I got the following question in a math lecture the other day, and I'm not really sure how to go about it:
A differential equation is given in the form $$\frac{\partial y}{\partial x} = f (x, y(x))$$ where the function $f$ is known. To solve it numerically, one can use a two-step finite-difference scheme: $$y_{i+1} = \alpha y_i + \beta y_{i−1} + (\mu f_i + \nu f_{i−1}) \Delta x$$ where $$\Delta x = x_i − x_{i−1}\\ y_i = y(x_i)\\ f_i = f(x_i, y_i)$$ and $\alpha,\beta,\mu,\nu$ are constants.

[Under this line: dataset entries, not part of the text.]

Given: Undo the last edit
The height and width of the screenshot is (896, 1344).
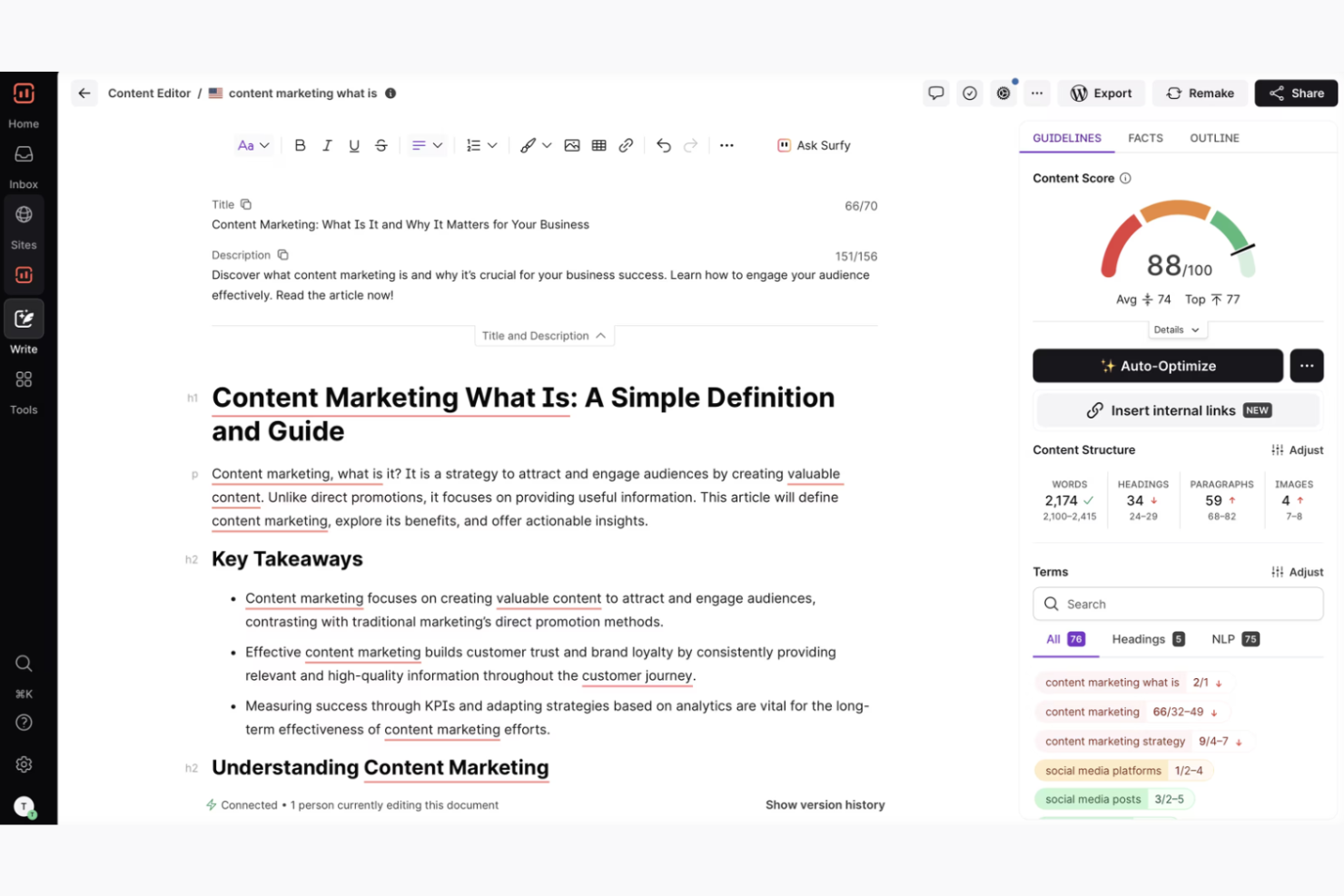Looking at the screenshot, I should point(664,144).
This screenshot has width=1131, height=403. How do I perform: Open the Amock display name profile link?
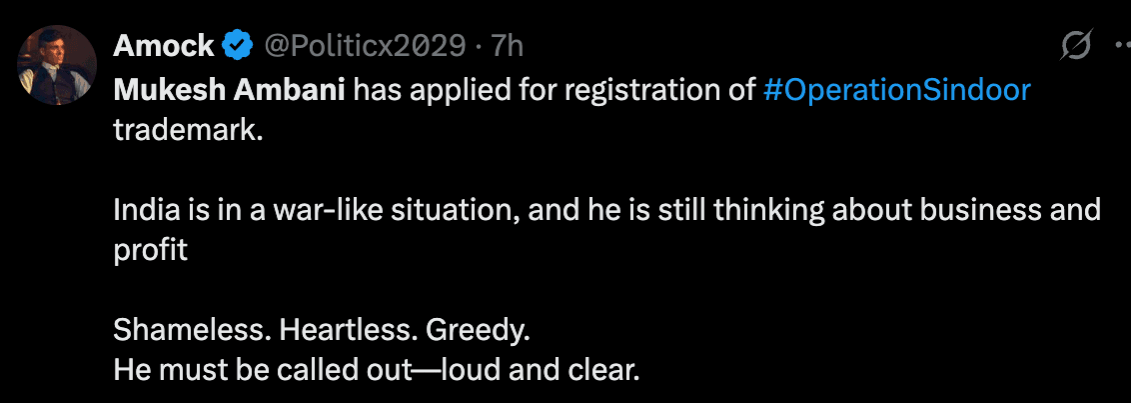(x=164, y=46)
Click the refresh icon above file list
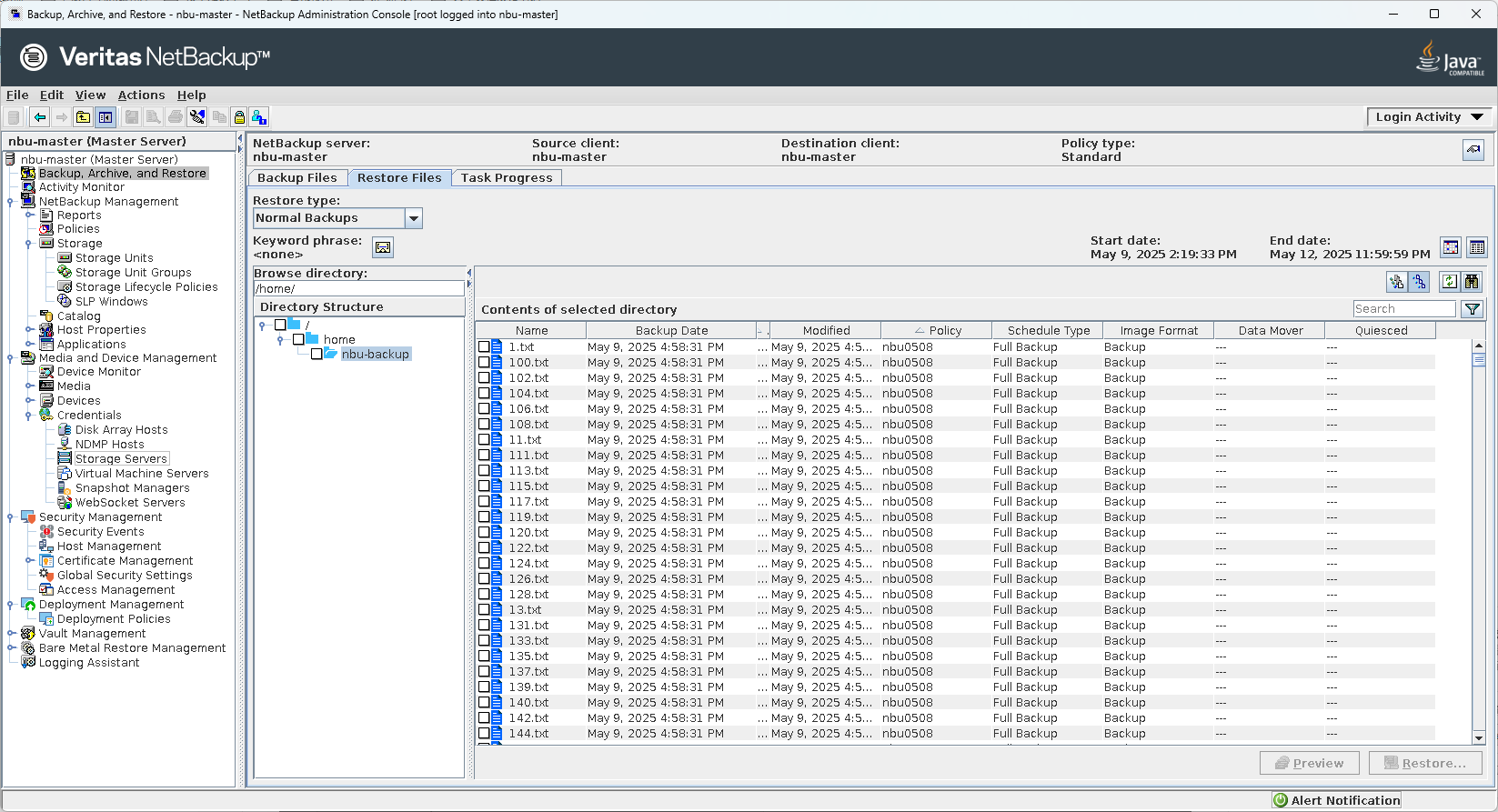 [1449, 282]
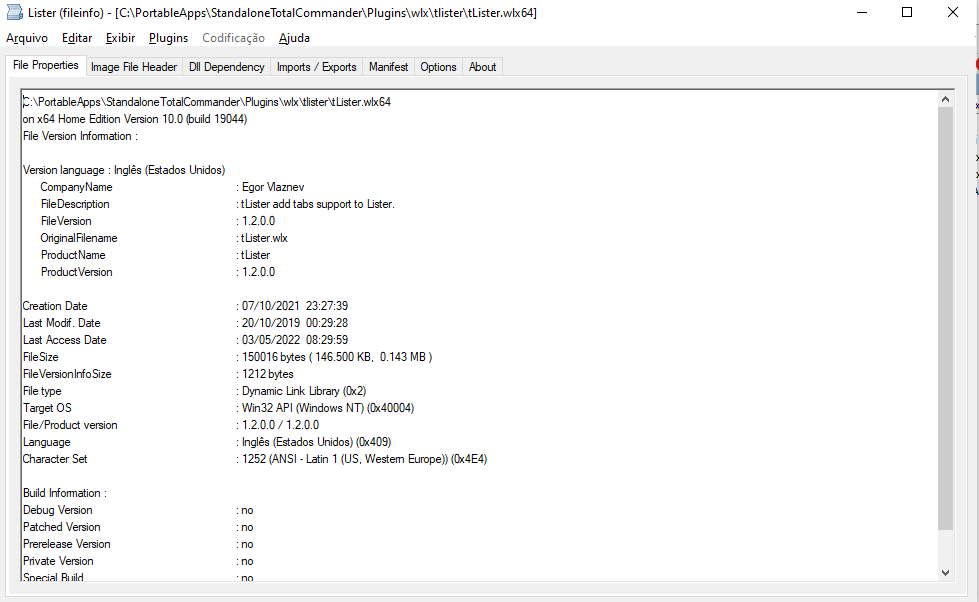
Task: Click the scrollbar down arrow icon
Action: [945, 573]
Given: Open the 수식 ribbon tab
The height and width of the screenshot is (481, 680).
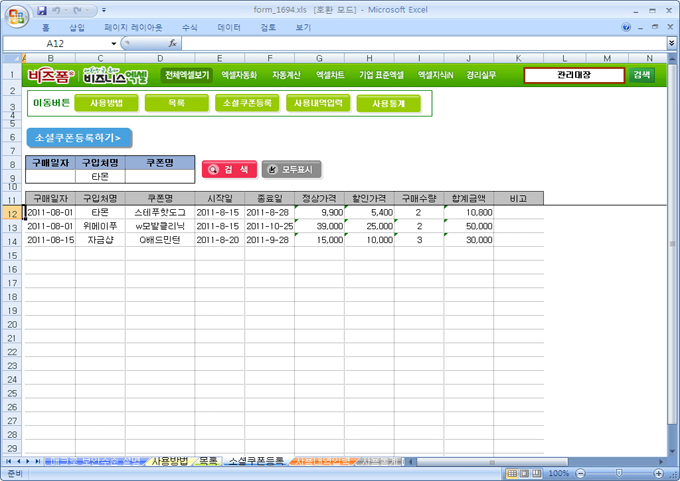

Show that for $\alpha=1,\ \beta=0,\ \mu=3/2,\ \nu=–1/2$, this scheme gives errors of approximately $(\Delta x)^3$.
I'm guessing I use a Taylor Expansion of $y(x+\Delta x)$ and then compare the resulting equations, but when I do I can't see how I'm going to get an error of $(\Delta x)^3$. Any help is appreciated.
Yes, Taylor expansions are your friends here. Your local truncation error is given by \begin{align} & y_{i+1} - y_i - \Delta x (3/2 f_i - 1/2 f_{i-1}) \\ & = \left( y_i + \Delta x y_i' + \frac{\Delta x^2}{2} y_i'' + \mathcal{O}(\Delta x^3) \right) - y_i \\ & + \Delta x \left( \frac{3}{2}f_i - \frac{1}{2} \left( f_i - \Delta x f_i' + \mathcal{O}(\Delta x^2) \right) \right) \\ &= \Delta x(y_i' - f_i) + \frac{\Delta x^2}{2}(y_i'' - f_i') + \mathcal{O}(\Delta x^3). \end{align} The first two terms are zero from statement of the question so your scheme will have a local truncation error of $\mathcal{O}(\Delta x^3)$. Note that the global error is typically reduced one order.